Mum shares vile troll's messages telling her son to 'kill himself'

Heartbroken mother tells how woman befriended her disabled son online then repeatedly urged him to ‘KILL HIMSELF’

  • Simon Bradley, 27, was trolled online by a woman who pretended to be his friend
  • Sick bully called the airport worker a ‘disabled c***’ and told him to kill himself
  • Simon was attempting to share details of his condition when the abuse began 

A sick bully who pretended to befriend a disabled airport worker urged him to kill himself and branded him a ‘disabled c***’ online.

The sickening attack came after Simon Bradley, 27, shared details of global neurological development delay – a condition he was born with – with a woman he followed on Instagram.

The condition means he has mental and physical disabilities, including a ‘droopy’ right eye.

The sick troll sent a torrent of abuse to Simon, saying his face ‘looks like a f****** battered potato’. When he tried to laugh off the abuse, the troll repeatedly told Simon to take his own life. 

Simon Bradley, 27, was repeatedly told to kill himself by a woman he followed on Instagram 

Simon’s sister later shared the messages on Facebook – but the sick troll screengrabbed it and shared it on her own Instagram story, with the caption: ‘Pathetic f****** c*** man he’s dead when I find him I swear to God.’

Simon’s mother Joanne, 52, said: ‘I’m absolutely devastated.

‘As a parent, I don’t think there’s any worse heartbreak than seeing your children being tormented, abused, mocked, put down, made to feel insignificant and different.

Joanne Bradley, 52, said she was ‘absolutely devastated’ by the vile messages her son received online

The bully shared Simon’s sister’s post revealing the vile messages he had received – after repeatedly telling him to ‘hill yourself’ 

‘Simon’s been bullied and had things said about him all his life.
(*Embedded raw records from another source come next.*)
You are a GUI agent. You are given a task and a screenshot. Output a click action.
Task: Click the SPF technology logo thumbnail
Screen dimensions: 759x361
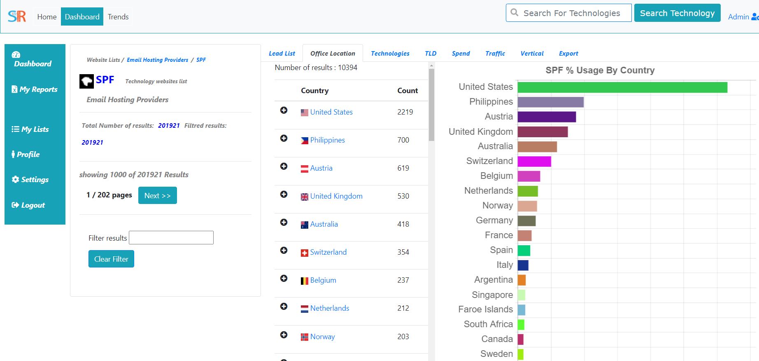click(x=86, y=81)
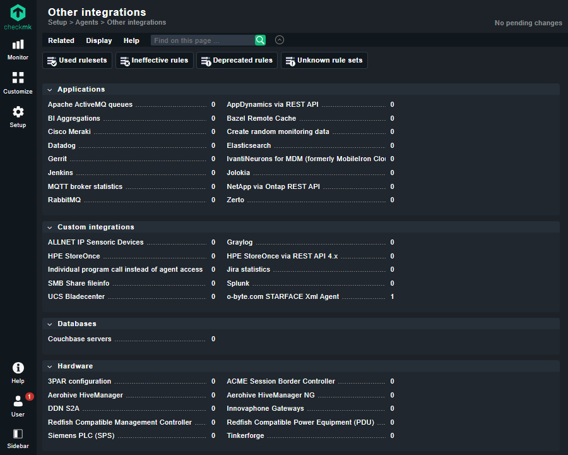Collapse the Hardware section

coord(50,367)
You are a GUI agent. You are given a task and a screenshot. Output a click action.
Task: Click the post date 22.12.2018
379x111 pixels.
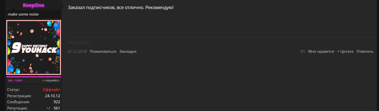(x=77, y=51)

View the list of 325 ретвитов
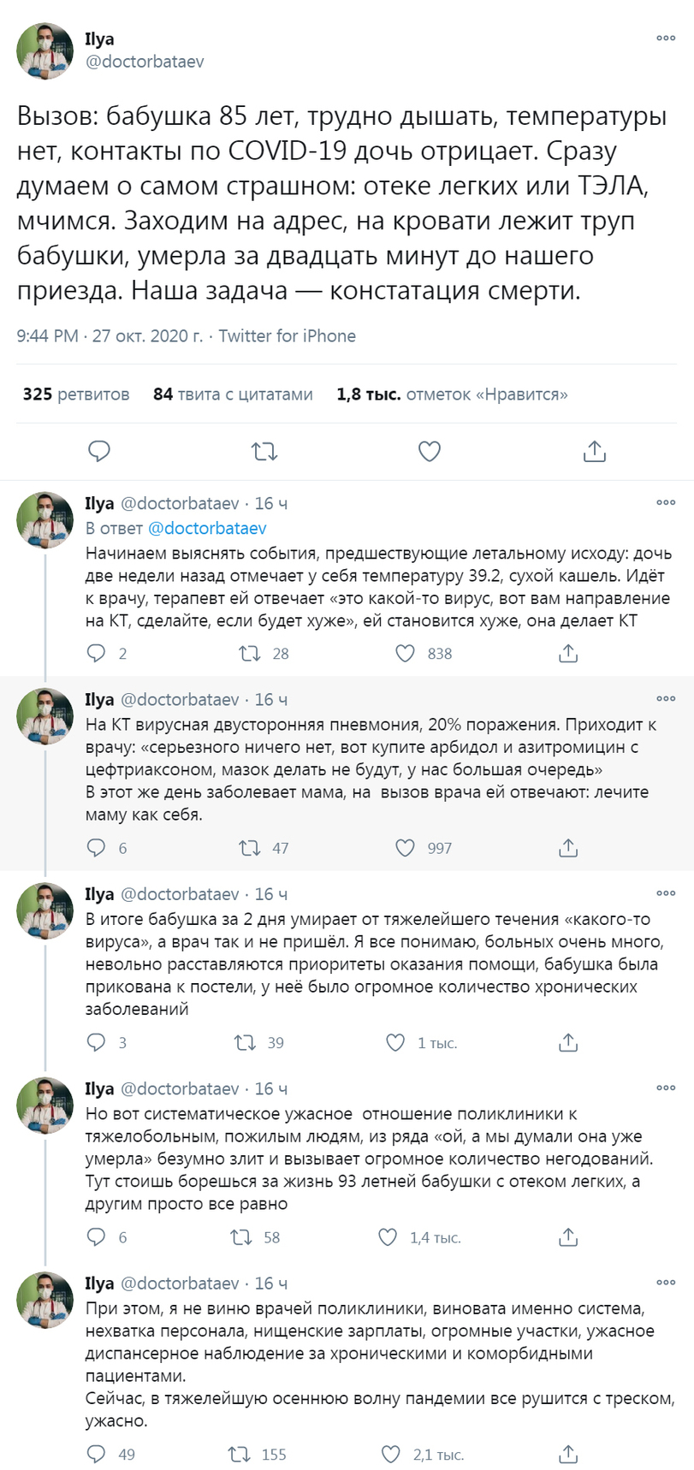pyautogui.click(x=76, y=394)
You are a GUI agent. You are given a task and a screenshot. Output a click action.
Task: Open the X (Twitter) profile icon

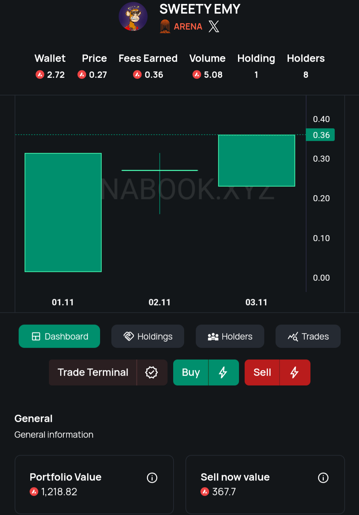click(214, 26)
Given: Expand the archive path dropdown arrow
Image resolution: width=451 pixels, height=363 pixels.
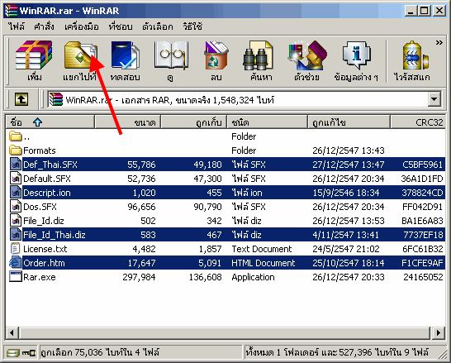Looking at the screenshot, I should (434, 99).
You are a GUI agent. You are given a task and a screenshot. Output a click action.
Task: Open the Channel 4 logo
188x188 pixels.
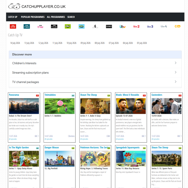coord(95,26)
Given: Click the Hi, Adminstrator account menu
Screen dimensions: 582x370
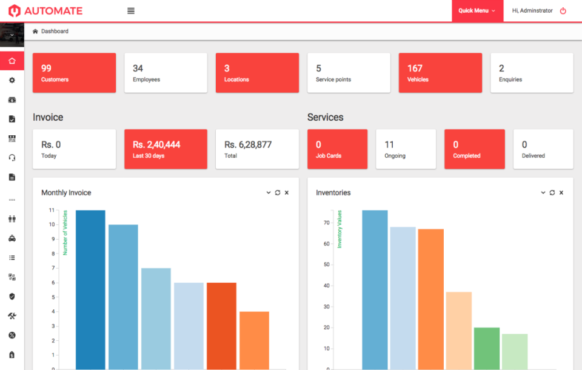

This has highlighted to me how vulnerable people are because they don’t [all] report it.

‘We turn a blind eye far too much to what goes on online. Mocking somebody because they are disabled or look different is not acceptable.

‘If it was her child, how would she feel? She has shown no remorse.’ 

Simon’s family say he was bullied throughout school and has since made friends online – but his mother says the ‘very trusting’ airport worker can be vulnerable to bullies who goad him on social media.

What is Global Neurological Development Delay?

The term ‘developmental delay’ or ‘global development delay’ refers to the situation when a child takes longer to reach certain development milestones than other children their age.

This might include learning to walk or talk, movement skills, learning new things and interacting with others socially and emotionally.

In some cases it is only short term, but where delay lasts longer, it can indicate a learning disability.

It can effect social and emotional skills developing as  well as motor skills such as walking and talking. 

She added: ‘Simon posted these messages on his Facebook which is incredibly unusual. He wouldn’t usually do that.

‘I think he just reached the end of the line. He posted it on his Facebook and his sister picked up on it [and began to share it], then I did.

‘Simon’s very, very trusting. He sees things in black and white and doesn’t see the grey bit in the middle.

‘He has difficulties making friends because people mock him about his droopy eye and the fact it’s slightly lopsided.

‘I don’t see him as any different but obviously other people do and he does.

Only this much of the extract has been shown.